第341回 HIIT vs FMD


画像


高強度インターバルトレーニング(HIIT)は、血流依存性血管拡張反応(FMD)を急性的に改善する!
FMDとは、血流量の増加により刺激された血管内皮から血管拡張物質亜鉛化窒素が放出され、血管が拡張する反応のことです。

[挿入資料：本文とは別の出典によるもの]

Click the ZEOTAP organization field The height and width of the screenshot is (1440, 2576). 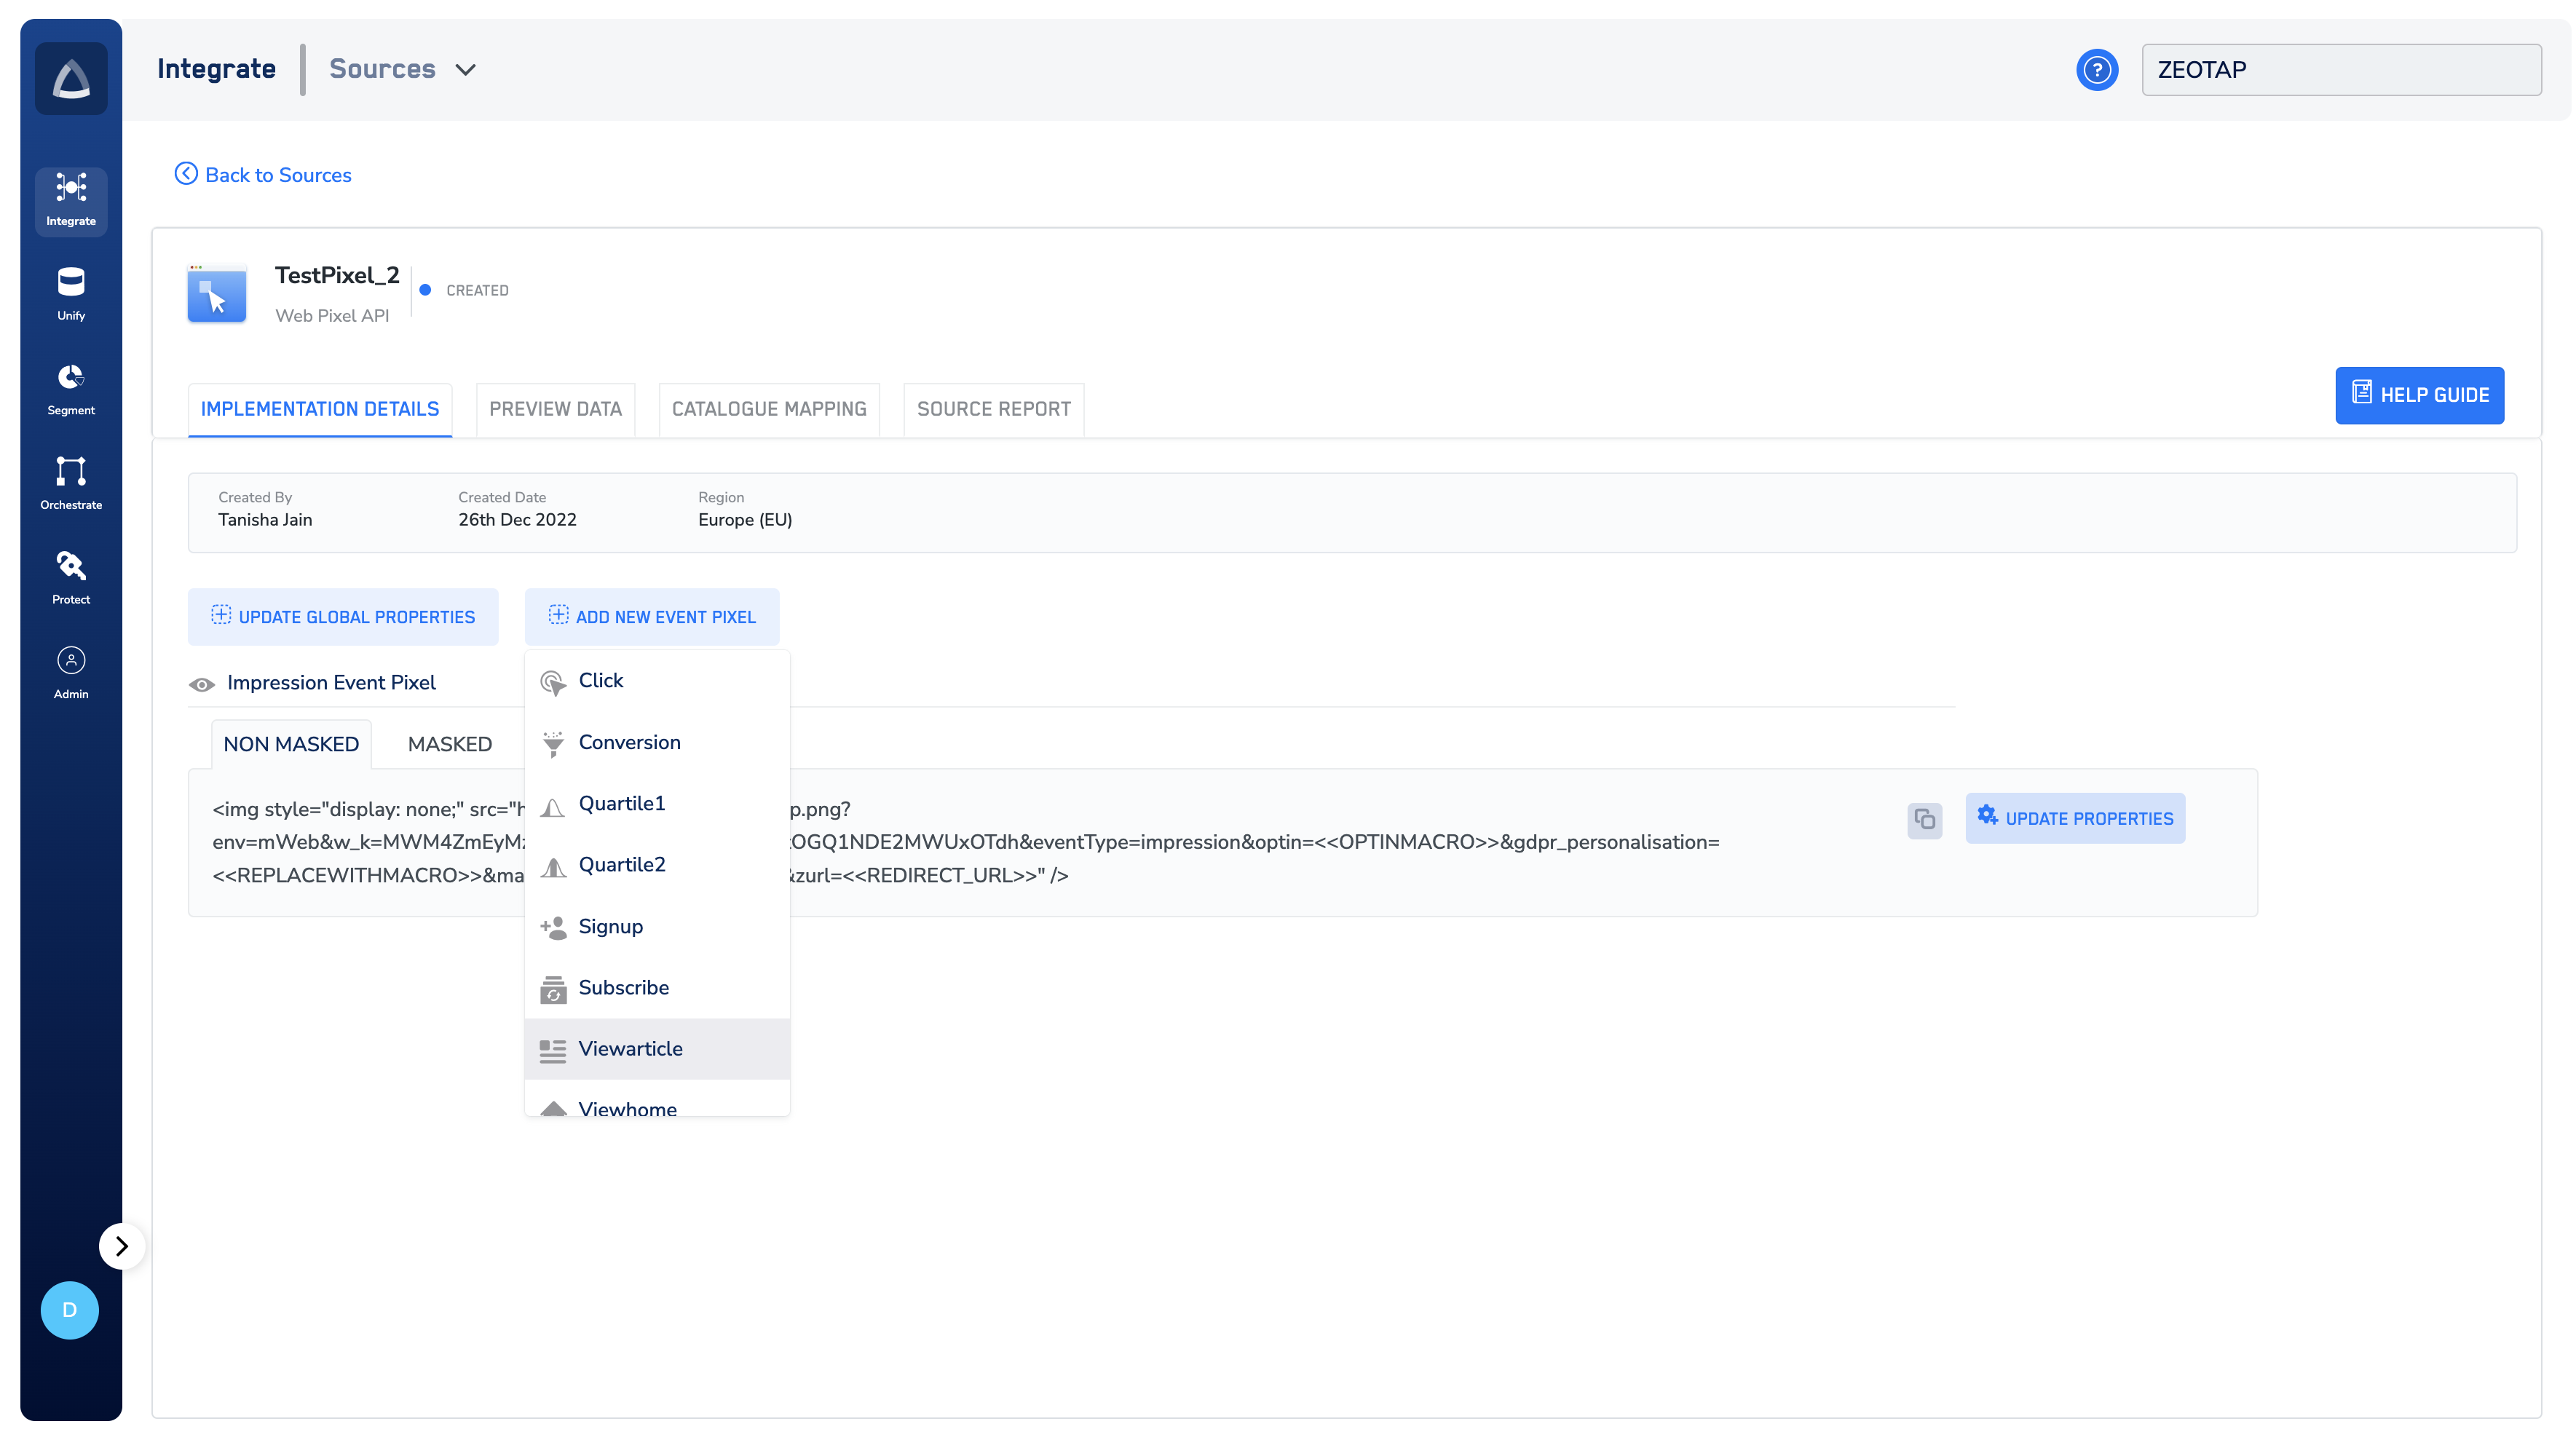(x=2340, y=70)
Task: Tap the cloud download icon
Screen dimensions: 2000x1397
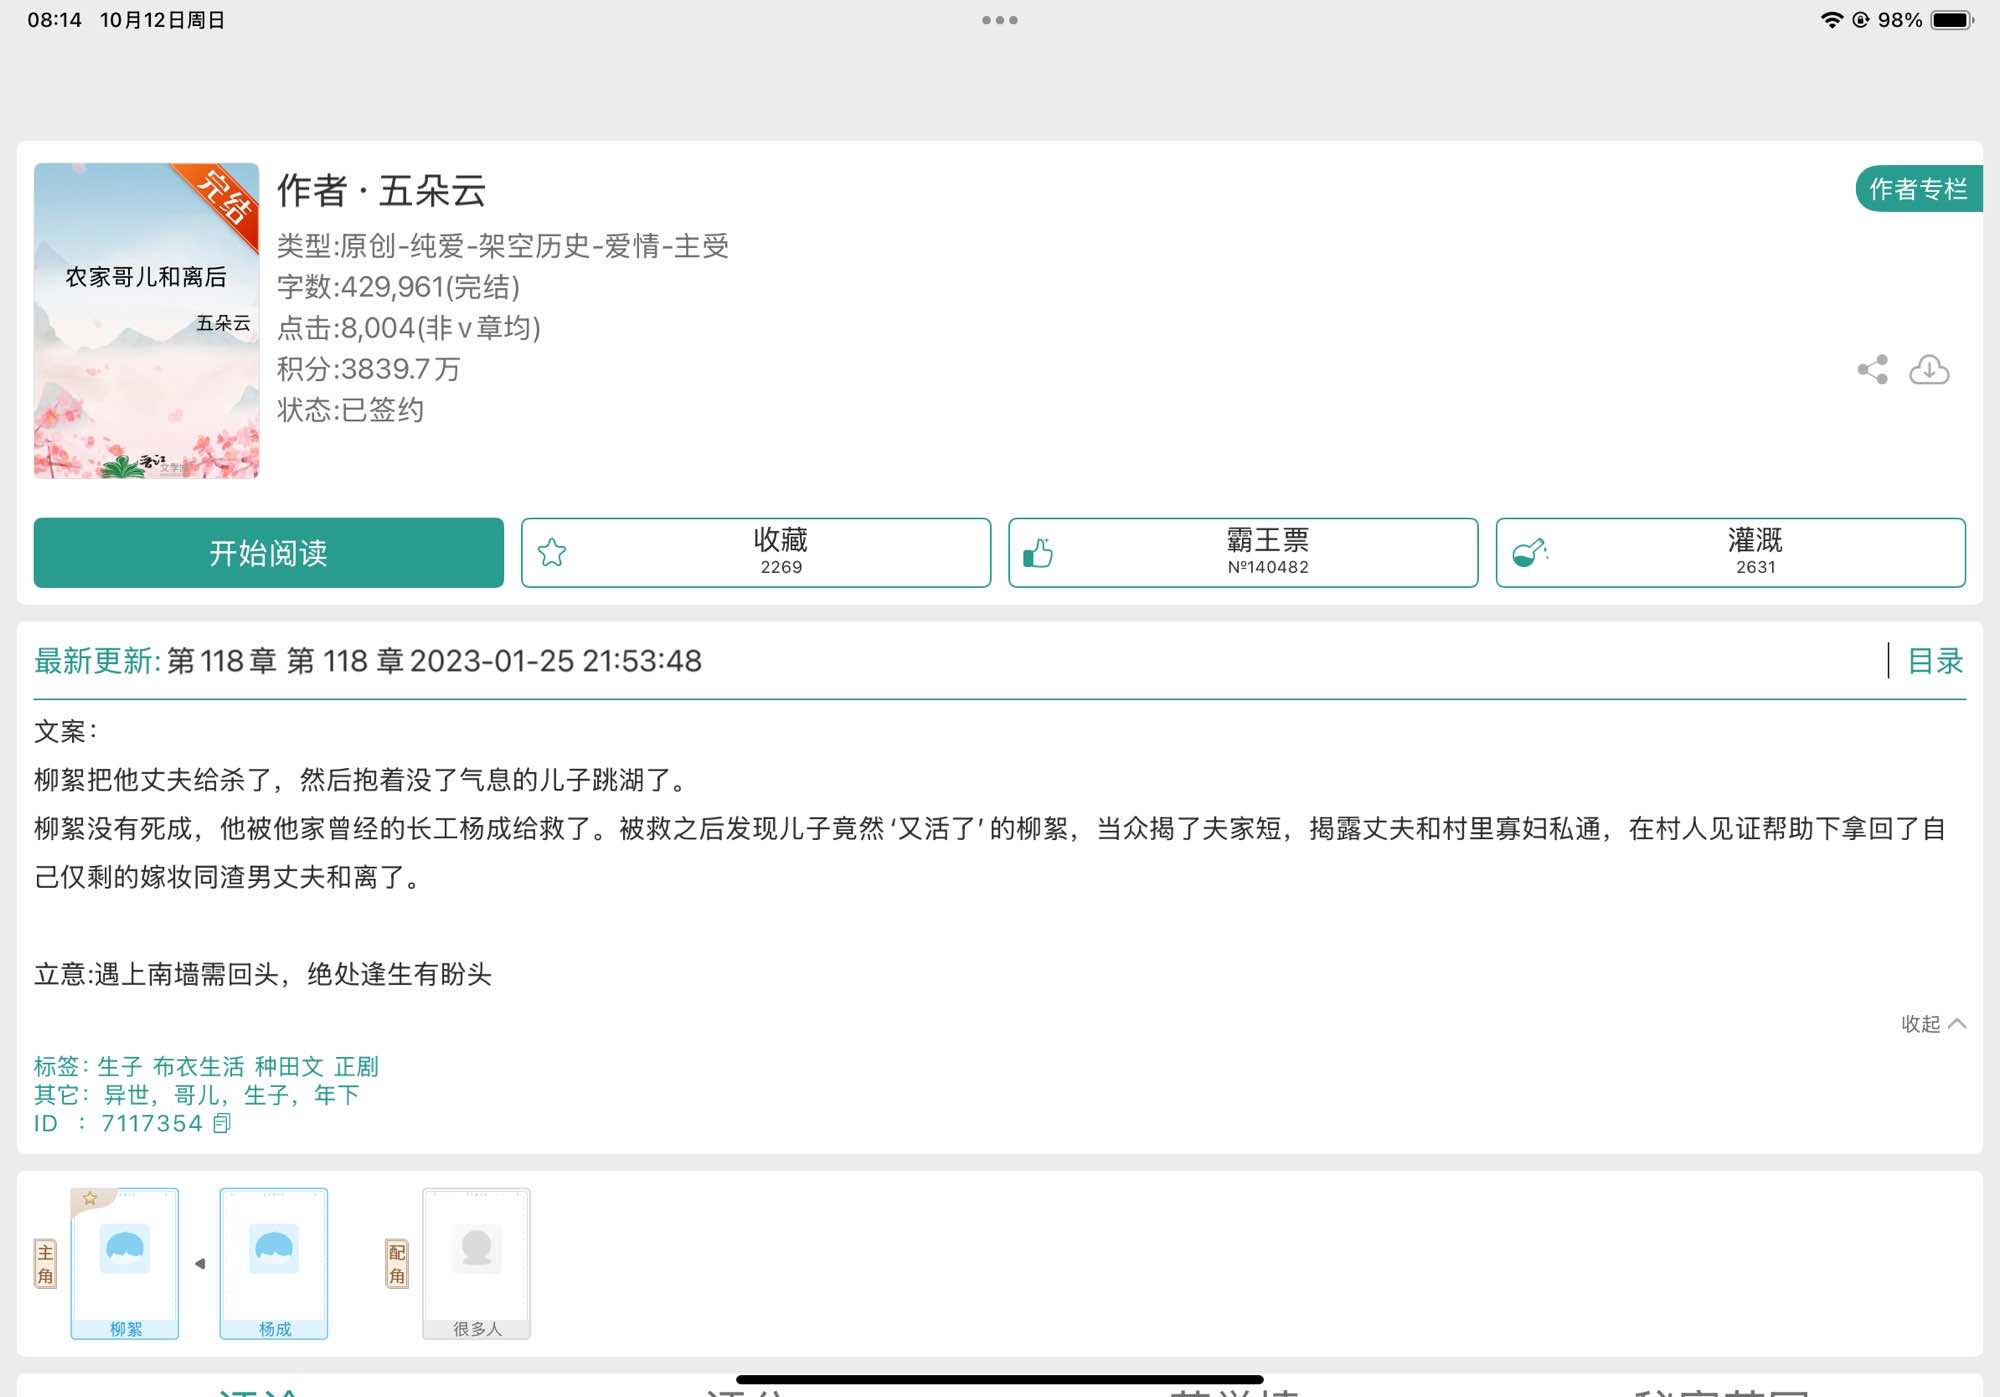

Medicine & Science in Sports & Exercise
November 2012 - Volume 44 - Issue 11
Flow-Mediated Dilation Is Acutely Improved after High-Intensity Interval Exercise

目的:
血管内皮が正常に機能していると、血管は若くキレイに保たれ、血液はサラサラと流れますが、機能が低下すると心血管疾患を引き起こしやすくなります。
慢性的な運動トレーニングは、心血管疾患の患者の血管内皮機能を改善しますが、単一のエクササイズへの急性内皮応答に関する文献は、一貫性を欠いているのが現状です。そこでこの研究では、自転車エルゴメーターによる低~中ほどほどな強度の持久力エクササイズ(END)と低ボリュームの高強度インターバルエクササイズ(HIT)の単一エクササイズが、内皮機能に同じく急性変化をもたらしたかどうかを検討しました。

方法:
冠動脈疾患(CAD)の患者10名(年齢66±11歳)を被験者として、ENDとHIT のエクササイズを行なわせました。内皮依存性機能は運動前と運動後60分の上腕動脈のFMDで評価した。上腕動脈径と速度は、5分間虚血状態の前後に都度ドップラー超音波を用いて決定した。内皮非依存性機能はニトログリセリンの0.4 mgの舌下投与量を用いて評価した。

結果:
トータルワークは、HIIT(93 ± 28 kJ)に比べて、END (166 ± 52 kJ)の方が高かった(P < 0.001)

内皮依存性機能は、ENDおよびHIITの差異なく、いずれも改善した(P=0.01)
END:運動前0.24 ± 0.18 mm、運動後0.31 ± 0.24 mm
HIIT:運動前0.25 ± 0.13 mm、運動後0.29 ± 0.13 mm

曲線下のせん断破面率にノーマライズされたFMDの時間効果は、END後(運動前0.005±0.004、運動後0.010±0.011)、HIIT後(運動前0.005±0.004、運動後0.009± 0.011)共に認められた(P = 0.02)

内皮非依存性機能の応答はEND及びHIIT共に不変でした(P> 0.05)

結論:
END及びHIITは運動強度の差にも拘わらず、両者ともに安静時の機能障害を有する人たちの上腕動脈の内皮依存性機能で、同様の急性的高まりををもたらした。